### Task description
Search the records below for the word "District". Copy each line where it occurs.

### Extracted records

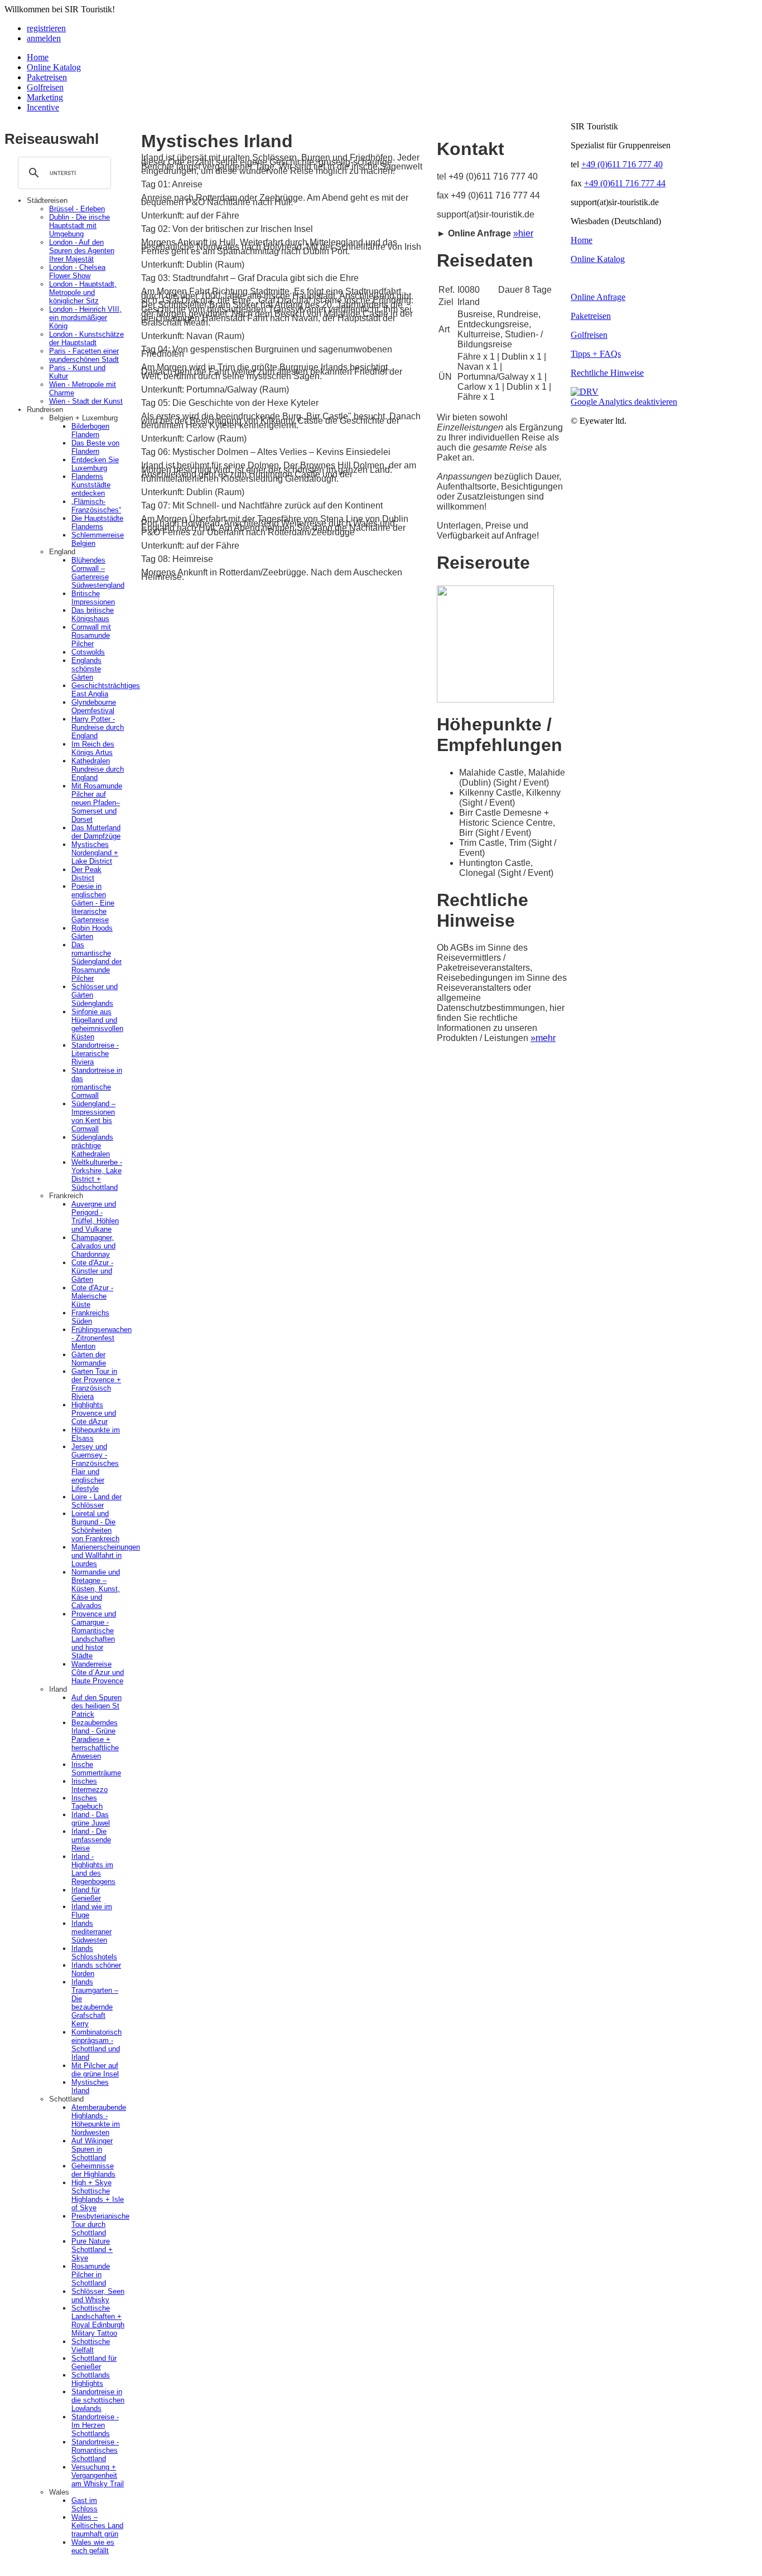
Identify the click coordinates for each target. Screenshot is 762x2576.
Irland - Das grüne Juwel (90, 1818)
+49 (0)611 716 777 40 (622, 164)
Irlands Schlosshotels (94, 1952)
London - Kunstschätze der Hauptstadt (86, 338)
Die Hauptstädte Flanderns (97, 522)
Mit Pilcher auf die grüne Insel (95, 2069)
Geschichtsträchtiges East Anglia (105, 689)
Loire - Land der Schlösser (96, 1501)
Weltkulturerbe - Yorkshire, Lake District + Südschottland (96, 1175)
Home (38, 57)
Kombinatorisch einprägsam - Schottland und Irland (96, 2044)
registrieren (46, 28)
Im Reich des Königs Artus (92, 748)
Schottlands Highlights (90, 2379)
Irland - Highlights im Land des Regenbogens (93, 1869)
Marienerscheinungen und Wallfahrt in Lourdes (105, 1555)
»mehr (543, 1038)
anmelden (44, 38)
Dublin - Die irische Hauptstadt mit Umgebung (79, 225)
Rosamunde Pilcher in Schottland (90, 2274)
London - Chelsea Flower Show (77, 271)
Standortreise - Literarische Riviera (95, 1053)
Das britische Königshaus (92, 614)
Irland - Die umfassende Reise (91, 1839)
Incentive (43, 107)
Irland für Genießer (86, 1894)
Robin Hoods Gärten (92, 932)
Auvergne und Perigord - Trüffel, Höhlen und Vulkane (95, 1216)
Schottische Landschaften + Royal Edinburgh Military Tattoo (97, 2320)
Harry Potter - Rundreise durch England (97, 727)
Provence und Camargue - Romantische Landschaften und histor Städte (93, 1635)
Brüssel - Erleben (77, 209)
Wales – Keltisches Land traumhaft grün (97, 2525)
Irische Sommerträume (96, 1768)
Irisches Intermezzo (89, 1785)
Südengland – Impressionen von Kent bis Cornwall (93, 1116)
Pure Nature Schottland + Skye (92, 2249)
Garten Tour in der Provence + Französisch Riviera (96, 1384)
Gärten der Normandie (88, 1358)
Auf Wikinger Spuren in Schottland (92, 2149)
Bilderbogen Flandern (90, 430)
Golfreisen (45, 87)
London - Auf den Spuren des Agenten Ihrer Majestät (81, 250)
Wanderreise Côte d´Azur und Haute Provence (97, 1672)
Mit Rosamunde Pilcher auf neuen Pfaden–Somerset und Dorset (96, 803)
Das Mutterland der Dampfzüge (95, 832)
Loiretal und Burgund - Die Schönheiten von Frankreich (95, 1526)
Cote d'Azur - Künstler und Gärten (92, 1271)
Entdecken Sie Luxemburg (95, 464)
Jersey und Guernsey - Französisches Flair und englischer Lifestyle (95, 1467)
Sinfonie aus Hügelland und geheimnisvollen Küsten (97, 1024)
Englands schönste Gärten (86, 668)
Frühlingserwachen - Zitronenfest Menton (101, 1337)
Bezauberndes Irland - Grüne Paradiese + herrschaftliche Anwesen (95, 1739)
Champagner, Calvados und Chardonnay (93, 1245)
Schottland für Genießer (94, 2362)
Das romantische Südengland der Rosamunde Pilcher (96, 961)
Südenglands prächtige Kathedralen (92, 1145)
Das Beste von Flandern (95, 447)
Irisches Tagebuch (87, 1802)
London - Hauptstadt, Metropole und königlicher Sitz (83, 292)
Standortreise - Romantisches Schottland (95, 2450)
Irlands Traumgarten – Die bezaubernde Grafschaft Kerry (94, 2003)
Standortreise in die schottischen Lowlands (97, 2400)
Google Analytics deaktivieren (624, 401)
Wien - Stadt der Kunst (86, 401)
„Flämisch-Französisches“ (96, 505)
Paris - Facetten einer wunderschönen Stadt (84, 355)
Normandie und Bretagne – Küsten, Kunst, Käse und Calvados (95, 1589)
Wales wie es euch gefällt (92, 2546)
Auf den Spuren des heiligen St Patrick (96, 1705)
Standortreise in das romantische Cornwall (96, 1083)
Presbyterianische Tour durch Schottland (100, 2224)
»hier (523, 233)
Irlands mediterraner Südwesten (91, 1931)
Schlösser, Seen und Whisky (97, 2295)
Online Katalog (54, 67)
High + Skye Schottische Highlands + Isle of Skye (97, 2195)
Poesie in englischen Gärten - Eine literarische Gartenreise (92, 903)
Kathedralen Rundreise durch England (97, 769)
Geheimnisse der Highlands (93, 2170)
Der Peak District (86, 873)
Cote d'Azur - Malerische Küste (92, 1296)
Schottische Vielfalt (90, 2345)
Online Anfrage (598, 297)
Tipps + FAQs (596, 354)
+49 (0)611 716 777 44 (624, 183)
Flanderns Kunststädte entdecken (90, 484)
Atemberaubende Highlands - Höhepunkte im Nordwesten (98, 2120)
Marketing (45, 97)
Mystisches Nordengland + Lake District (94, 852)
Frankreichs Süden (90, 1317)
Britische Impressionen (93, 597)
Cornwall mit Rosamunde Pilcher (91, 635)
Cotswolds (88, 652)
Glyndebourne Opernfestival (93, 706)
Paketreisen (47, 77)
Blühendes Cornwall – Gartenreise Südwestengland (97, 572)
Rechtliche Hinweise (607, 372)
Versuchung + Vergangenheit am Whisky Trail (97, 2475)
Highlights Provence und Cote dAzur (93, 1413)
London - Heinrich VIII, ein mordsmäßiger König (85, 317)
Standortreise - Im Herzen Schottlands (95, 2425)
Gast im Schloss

### Your solution
Weltkulturerbe - Yorkshire, Lake District + Südschottland (96, 1175)
Der Peak District (86, 873)
Mystisches Nordengland + Lake District (94, 852)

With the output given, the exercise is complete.